BAGUIO CITY – The Department of Labor and Employment (DOLE) is set to issue an order that will curb the mandatory use of high-heeled shoes by women employees in the workplaces, and implementing the provision of the Labor Code that ensures the safety and health of women employees.
In Administrative Order No. 368, Labor Secretary Silvestre Bello III formed a technical working group that will study the effects of and draw up measures to regulate the wearing of women’s high-heeled shoes in the workplace.
The same directive mandates the TWG to devise means to enforce Article 132 of the Labor Code to “establish standards that will ensure the safety and health of women employees.”
The law empowers the labor secretary to require any employer to “provide seats proper for women and permit them to use such seats when they are free from work and during working hours, provided they can perform their duties in this position without detriment to efficiency.”
The move was prompted by complaints that salesladies in department stores and similar establishments across the country are made to stand for the duration of their duty which, Bello said, is detrimental to the health of the employees.
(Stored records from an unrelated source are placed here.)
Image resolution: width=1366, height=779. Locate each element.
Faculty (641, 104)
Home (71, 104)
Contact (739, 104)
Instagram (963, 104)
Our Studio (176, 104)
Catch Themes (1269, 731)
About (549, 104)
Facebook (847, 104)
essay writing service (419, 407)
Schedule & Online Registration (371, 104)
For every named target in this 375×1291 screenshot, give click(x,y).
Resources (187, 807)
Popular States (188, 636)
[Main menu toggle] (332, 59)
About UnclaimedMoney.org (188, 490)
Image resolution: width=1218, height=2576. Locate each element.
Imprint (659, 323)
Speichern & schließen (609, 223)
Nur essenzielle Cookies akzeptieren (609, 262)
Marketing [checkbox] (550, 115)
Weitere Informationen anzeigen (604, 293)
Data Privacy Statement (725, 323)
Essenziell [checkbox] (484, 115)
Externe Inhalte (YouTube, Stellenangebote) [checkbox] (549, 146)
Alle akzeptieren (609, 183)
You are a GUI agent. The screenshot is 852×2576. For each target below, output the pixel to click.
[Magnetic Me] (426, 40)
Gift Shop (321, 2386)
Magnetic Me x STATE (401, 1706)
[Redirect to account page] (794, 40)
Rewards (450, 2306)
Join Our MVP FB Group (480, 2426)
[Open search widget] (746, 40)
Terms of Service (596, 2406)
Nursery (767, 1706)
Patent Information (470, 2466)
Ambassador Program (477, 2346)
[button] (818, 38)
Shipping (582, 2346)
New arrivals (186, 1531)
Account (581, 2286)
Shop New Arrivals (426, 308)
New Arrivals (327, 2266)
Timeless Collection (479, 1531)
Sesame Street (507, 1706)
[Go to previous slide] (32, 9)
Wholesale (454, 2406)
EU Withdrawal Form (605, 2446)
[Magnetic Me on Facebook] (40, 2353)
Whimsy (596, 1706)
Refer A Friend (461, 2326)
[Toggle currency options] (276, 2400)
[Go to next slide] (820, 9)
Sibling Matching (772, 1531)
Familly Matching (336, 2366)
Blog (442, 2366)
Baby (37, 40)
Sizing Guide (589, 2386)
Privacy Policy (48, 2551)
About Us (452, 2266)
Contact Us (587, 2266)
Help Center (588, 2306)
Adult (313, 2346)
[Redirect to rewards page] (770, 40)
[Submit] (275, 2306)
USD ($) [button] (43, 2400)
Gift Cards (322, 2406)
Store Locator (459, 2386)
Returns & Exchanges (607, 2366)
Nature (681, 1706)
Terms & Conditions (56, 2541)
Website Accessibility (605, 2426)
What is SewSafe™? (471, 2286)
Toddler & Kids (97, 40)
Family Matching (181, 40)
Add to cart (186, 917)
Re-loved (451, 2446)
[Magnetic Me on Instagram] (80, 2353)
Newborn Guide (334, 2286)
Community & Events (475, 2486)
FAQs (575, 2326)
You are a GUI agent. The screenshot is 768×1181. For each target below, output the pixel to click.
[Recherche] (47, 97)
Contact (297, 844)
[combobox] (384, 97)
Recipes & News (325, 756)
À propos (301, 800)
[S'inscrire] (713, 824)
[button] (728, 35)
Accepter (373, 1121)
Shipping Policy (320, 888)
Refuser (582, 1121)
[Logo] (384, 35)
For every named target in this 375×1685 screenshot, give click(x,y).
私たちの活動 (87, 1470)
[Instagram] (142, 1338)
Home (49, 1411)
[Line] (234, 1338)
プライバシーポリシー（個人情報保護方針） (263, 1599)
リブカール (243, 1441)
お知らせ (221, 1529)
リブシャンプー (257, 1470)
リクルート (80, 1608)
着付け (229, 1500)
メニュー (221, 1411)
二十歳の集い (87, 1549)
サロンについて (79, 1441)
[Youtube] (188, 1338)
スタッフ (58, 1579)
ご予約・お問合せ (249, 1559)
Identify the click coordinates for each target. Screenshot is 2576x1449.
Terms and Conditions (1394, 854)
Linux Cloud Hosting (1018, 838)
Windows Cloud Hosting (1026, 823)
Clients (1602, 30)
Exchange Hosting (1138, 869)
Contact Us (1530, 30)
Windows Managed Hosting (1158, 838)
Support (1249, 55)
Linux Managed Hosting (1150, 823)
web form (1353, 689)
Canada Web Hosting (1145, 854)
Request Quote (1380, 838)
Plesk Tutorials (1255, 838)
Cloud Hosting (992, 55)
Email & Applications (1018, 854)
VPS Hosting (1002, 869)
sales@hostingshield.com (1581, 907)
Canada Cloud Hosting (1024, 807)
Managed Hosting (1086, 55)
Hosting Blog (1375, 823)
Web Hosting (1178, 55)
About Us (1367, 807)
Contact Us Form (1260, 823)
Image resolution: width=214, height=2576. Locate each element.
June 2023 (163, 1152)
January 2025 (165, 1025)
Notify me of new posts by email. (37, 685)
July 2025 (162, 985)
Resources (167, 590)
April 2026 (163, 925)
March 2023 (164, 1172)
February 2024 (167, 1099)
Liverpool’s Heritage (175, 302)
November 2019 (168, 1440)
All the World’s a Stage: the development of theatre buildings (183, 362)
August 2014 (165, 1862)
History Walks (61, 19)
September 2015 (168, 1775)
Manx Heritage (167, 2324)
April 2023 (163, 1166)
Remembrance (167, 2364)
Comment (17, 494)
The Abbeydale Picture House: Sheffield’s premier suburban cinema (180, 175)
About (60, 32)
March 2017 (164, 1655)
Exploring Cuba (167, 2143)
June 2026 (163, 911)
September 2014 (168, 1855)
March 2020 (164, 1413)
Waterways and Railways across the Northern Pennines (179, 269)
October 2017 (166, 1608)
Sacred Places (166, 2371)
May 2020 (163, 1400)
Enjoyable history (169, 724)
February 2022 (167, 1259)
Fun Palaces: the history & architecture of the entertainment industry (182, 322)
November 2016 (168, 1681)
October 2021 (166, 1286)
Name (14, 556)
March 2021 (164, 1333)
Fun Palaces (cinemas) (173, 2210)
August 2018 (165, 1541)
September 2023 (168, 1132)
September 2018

A labor group also called the attention of the labor department on the mandatory use of high heels by women employees in workplaces.
The working group, which will recommend a set of rules, is chaired by Undersecretary Dominador Say, with Bureau of Working Conditions Director Teresita Cucueco and Occupational Safety and Health Center Executive Director Noel Binag as members.
The group, which will also take in inputs from other offices and agencies of DOLE, will have until August 22 to submit its recommendations.